COLUMBUS, Ohio — The commitment of Jaelen Gill to Ohio State was huge for the Buckeyes, but it was equally impactful for recruiting rivals.
Teams trying to sway elite Columbus talent away from the inevitable were once again left empty-handed. Gill in particular, though, surely left them with one big question: If not now, when?
It will always be an uphill battle to sway Columbus natives from Ohio State, and most such recruitments are sure things. Players such as linebackers Darron Lee and Joshua Perry were never going to go anywhere but Ohio State once they got offered. That goes double or 2017 linebacker signee Brendon White, whose father, William, played for the Buckeyes.
In Gill, though, other teams had hope. The Westerville South star is a national talent, and his actions suggested a national recruitment. Over the course of his recruitment, he took visits to Kentucky, Pitt, Penn State, Michigan State, Illinois, Purdue, Tennessee, Virginia Tech, Michigan, UCLA, USC and Notre Dame. He’s not yet finished his junior year in high school, so all of those trips were of the unofficial variety on his own dime.
He’d just returned from the California trip to see USC and UCLA when he competed at a camp put on by former commit Danny Clark’s father in April 2016. While watching his son from the sidelines, Gill’s father, Rod, said schools were so insecure about Gill’s proximity to Ohio State that they needed him to visit in order to issue a scholarship offer.
“A lot of the SEC schools will talk to us, but they won’t offer him because they think he’s an Ohio State lock,” Rod said. “They talked to us before he got the Ohio State offer, but as soon as he got the Ohio State offer they backed off.”
So they went. They traveled throughout the Big Ten, flew to the West Coast and dipped into SEC country. Gill visited Tennessee and Virginia Tech multiple times. The trip to Los Angeles is something Ohio prospects rarely do — especially as an unofficial — but Gill felt it was necessary.
“Why not go out to California? Why not go down south? You don’t know what’s out there until you go out there,” Gill said last year. “I was impressed with UCLA and USC. It definitely opened my eyes.
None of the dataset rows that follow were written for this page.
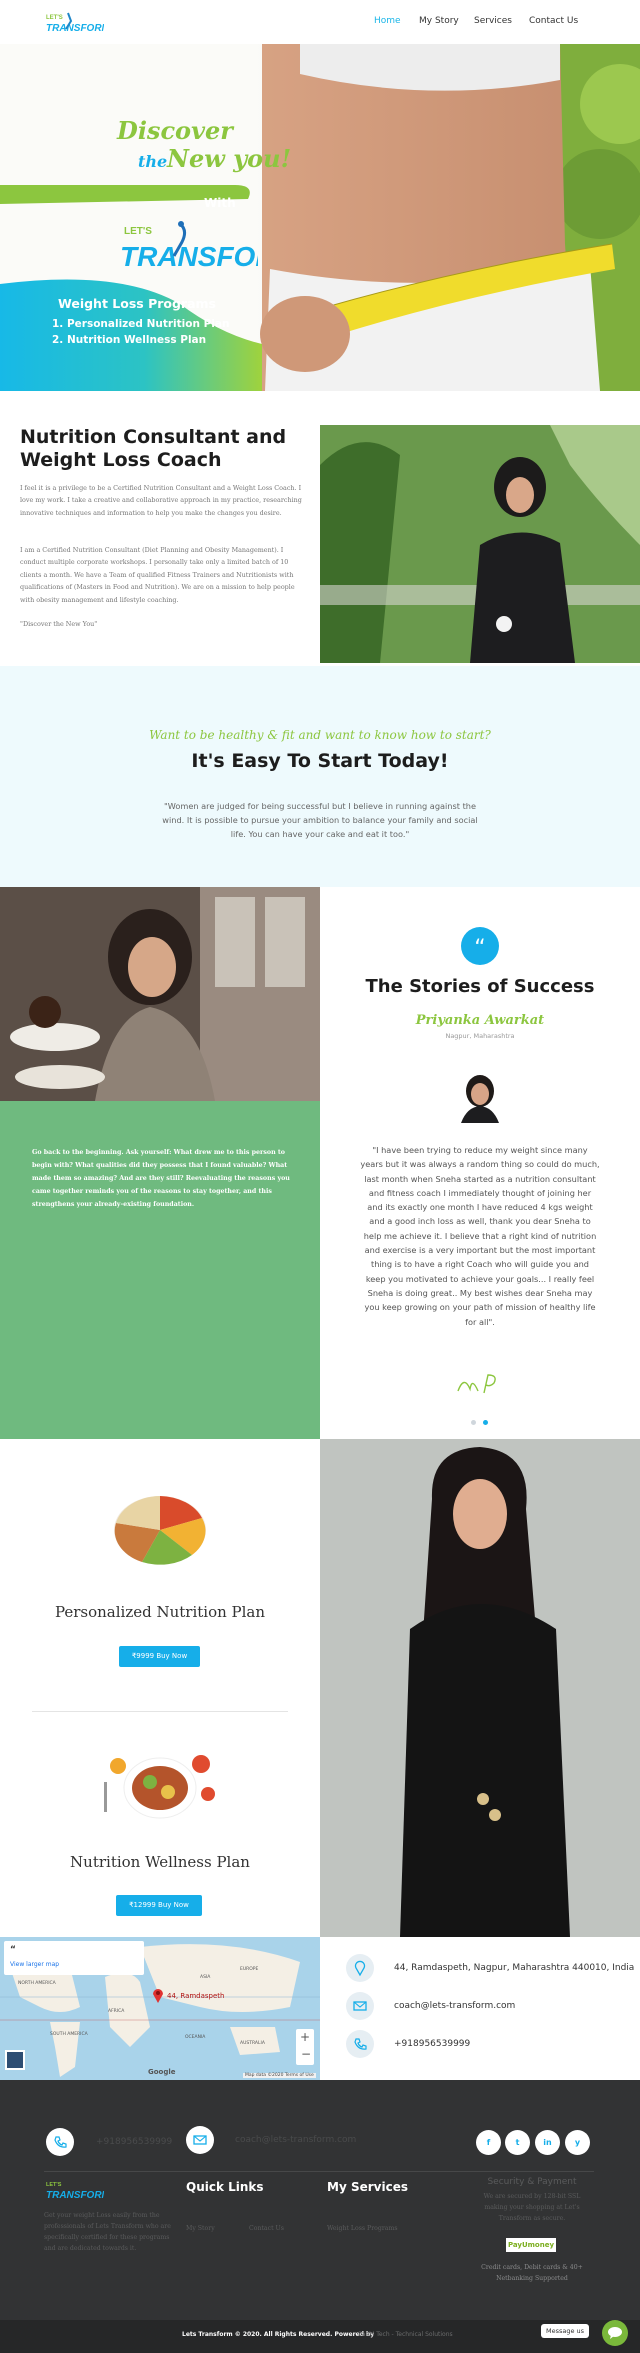  I want to click on footer-phone-circle, so click(60, 2142).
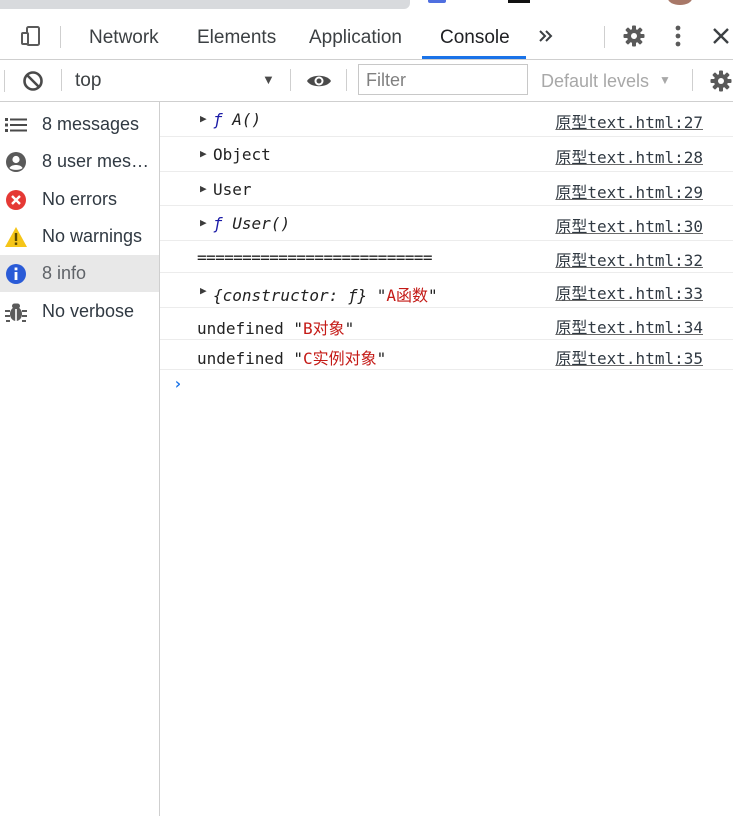 This screenshot has height=816, width=733. I want to click on source-link: 原型text.html:27, so click(629, 121).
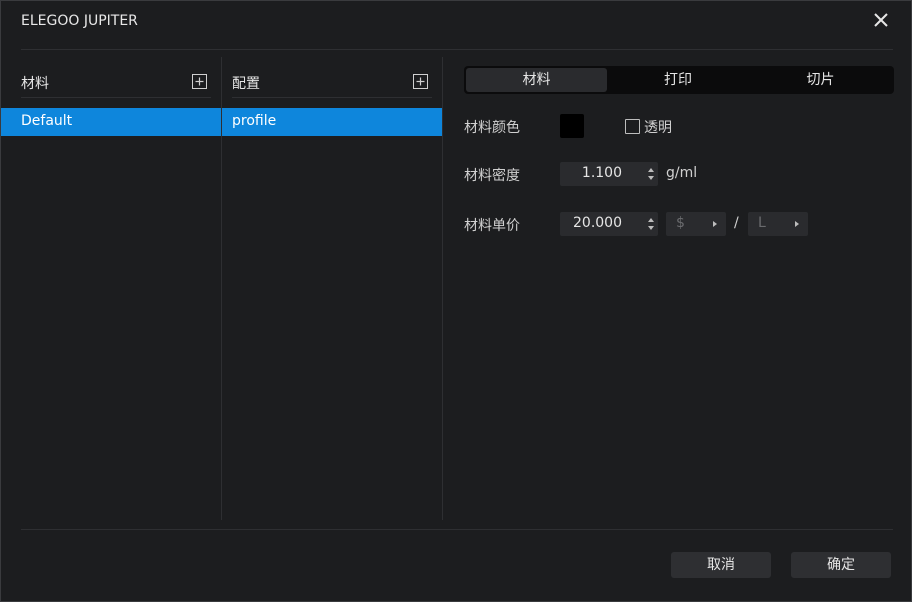 The image size is (912, 602). What do you see at coordinates (650, 224) in the screenshot?
I see `price-stepper` at bounding box center [650, 224].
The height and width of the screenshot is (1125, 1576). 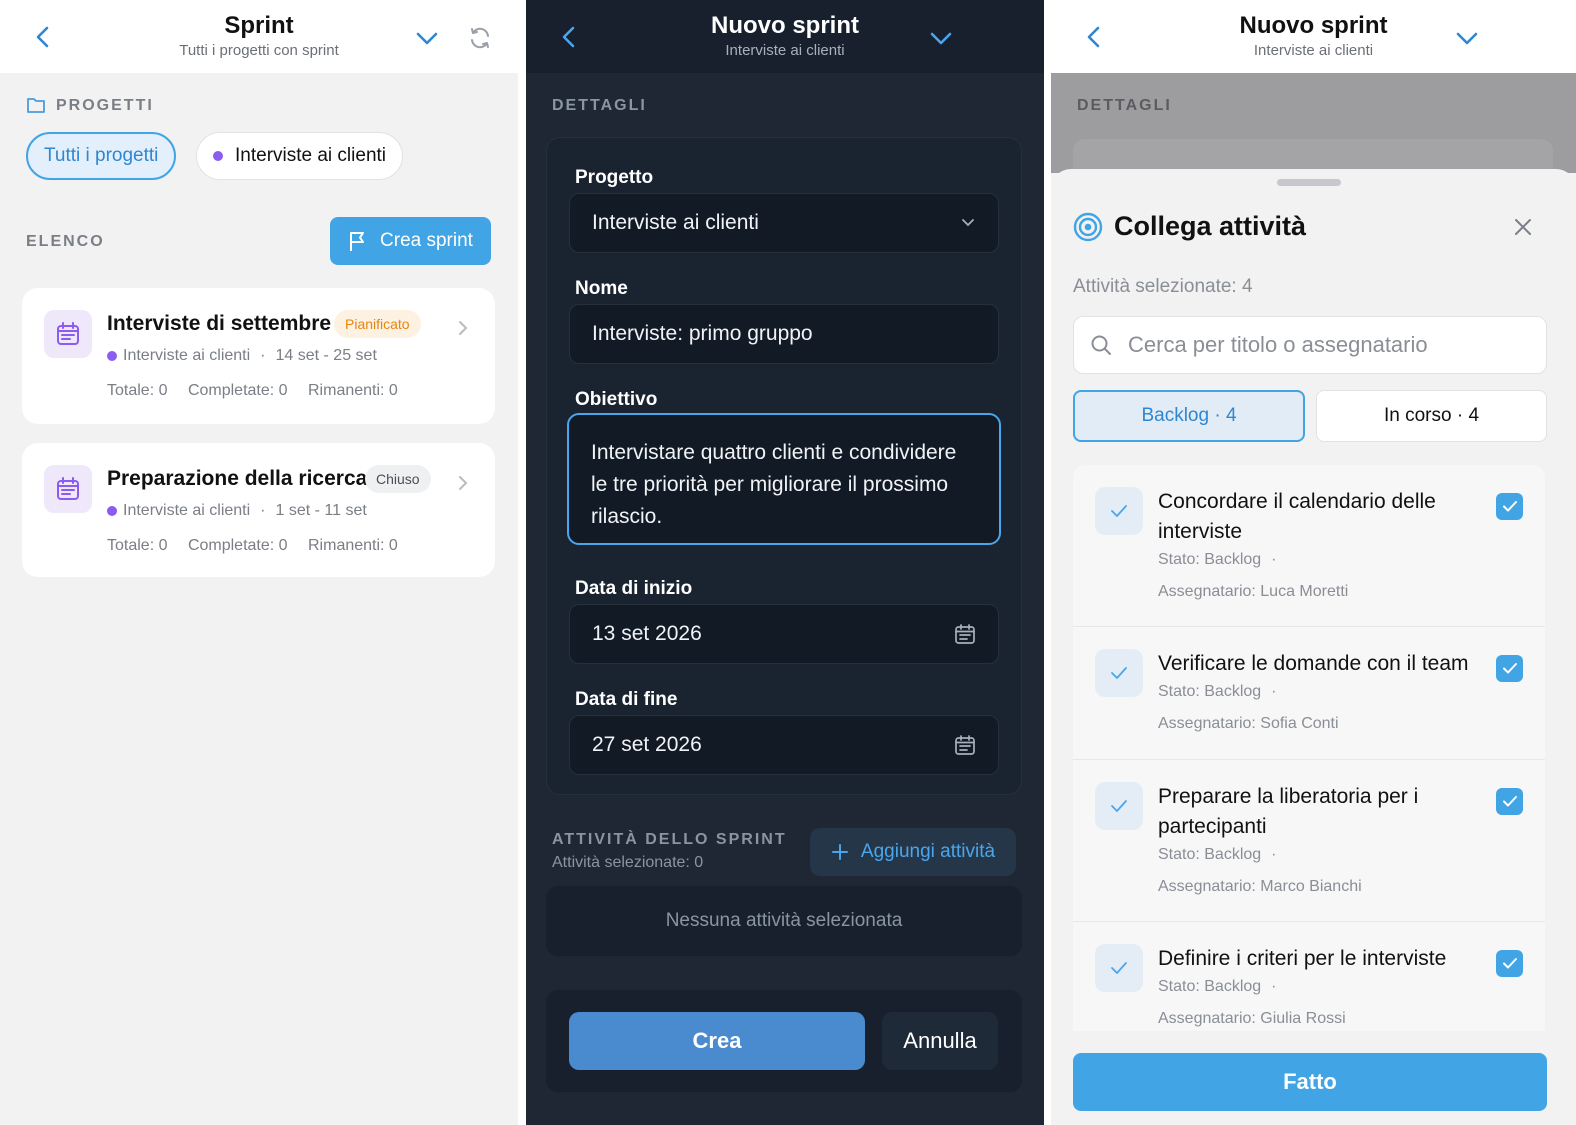 What do you see at coordinates (1248, 724) in the screenshot?
I see `task-assignee: Assegnatario: Sofia Conti` at bounding box center [1248, 724].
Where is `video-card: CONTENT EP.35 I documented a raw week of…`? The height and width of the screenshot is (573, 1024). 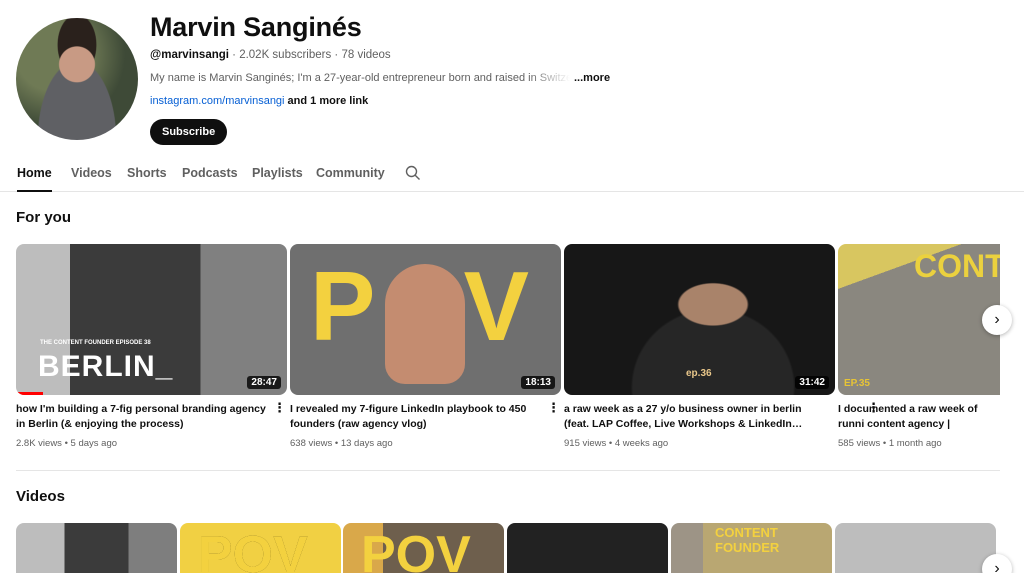 video-card: CONTENT EP.35 I documented a raw week of… is located at coordinates (919, 346).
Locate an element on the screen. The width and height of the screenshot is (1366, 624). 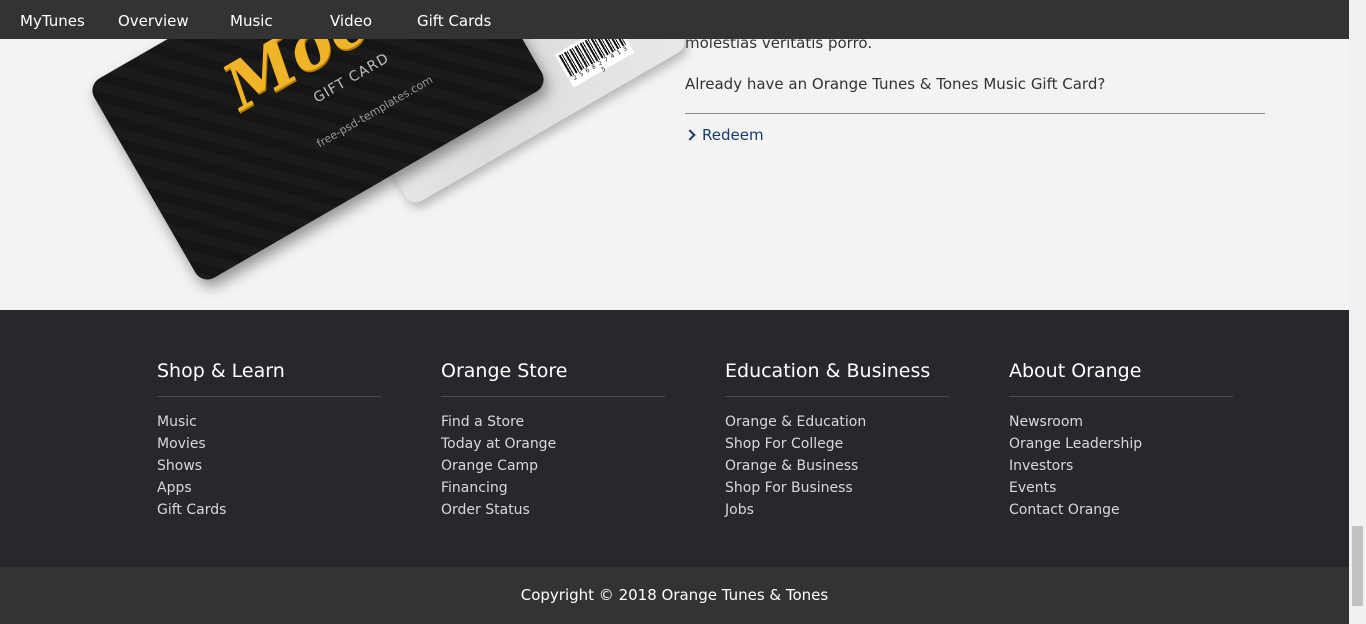
footer-link-orange-camp: Orange Camp is located at coordinates (490, 466).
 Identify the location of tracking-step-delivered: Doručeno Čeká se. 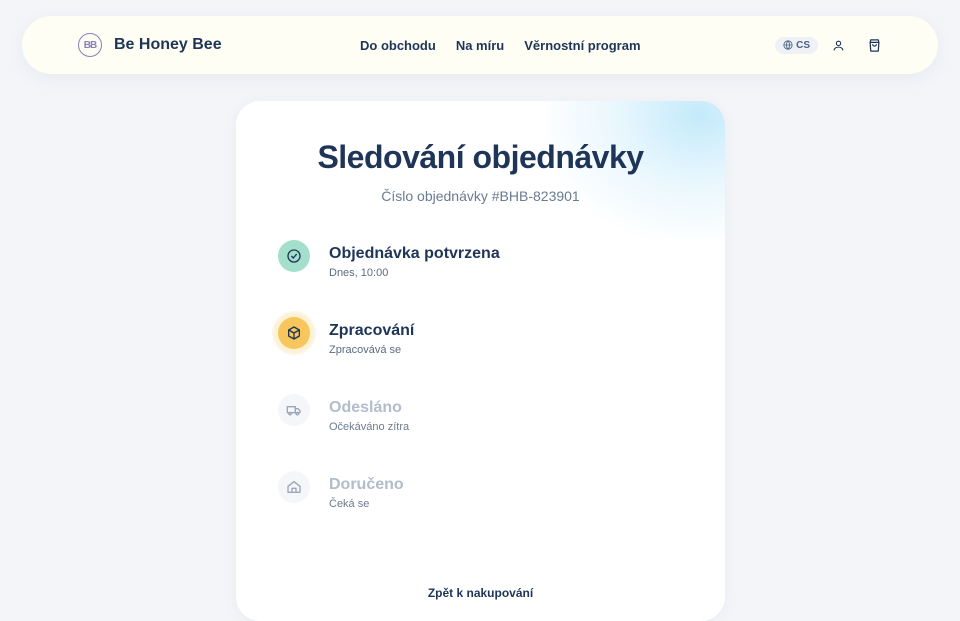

I didn’t know how good of schools they were until I went out there. You kind of need to do stuff like that.
“When they first start talking to me, they asked me if they’re wasting their time by recruiting me. I tell them, ‘No, not at all.’ I’m open to anywhere.”
He offered the best chance these schools have ever seen to pluck an elite talent from Columbus. For a second, it looked like one had succeeded. At his commitment ceremony Gill initially said he was committing to UCLA. But it was a ruse. He ripped off the blue shirt to reveal a black Ohio State one.
A couple of decades ago, before Ohio State strengthened its in-state grip, things may have been different. Take, for instance, Ki-Jana Carter. The future No. 1 NFL draft pick also attended Westerville South. Instead of choosing Ohio State, though, the high school All-American went to Penn State.
Those days are over, at least as long as Urban Meyer is at the helm in Columbus. Gill said the staff prioritizes central Ohio kids above all else even though they are often the surest bets to commit. Gill was the most open to leaving, and Ohio State still locked him up nearly a year before signing day.
Schools out west and down south took their best shot at their best chance and still came up empty.
“I would say 95 or maybe 100 percent, if you’re from central Ohio and you have an Ohio State offer, you’re most likely going to go to Ohio State,” Gill said.
For proof, look no further than his recruitment.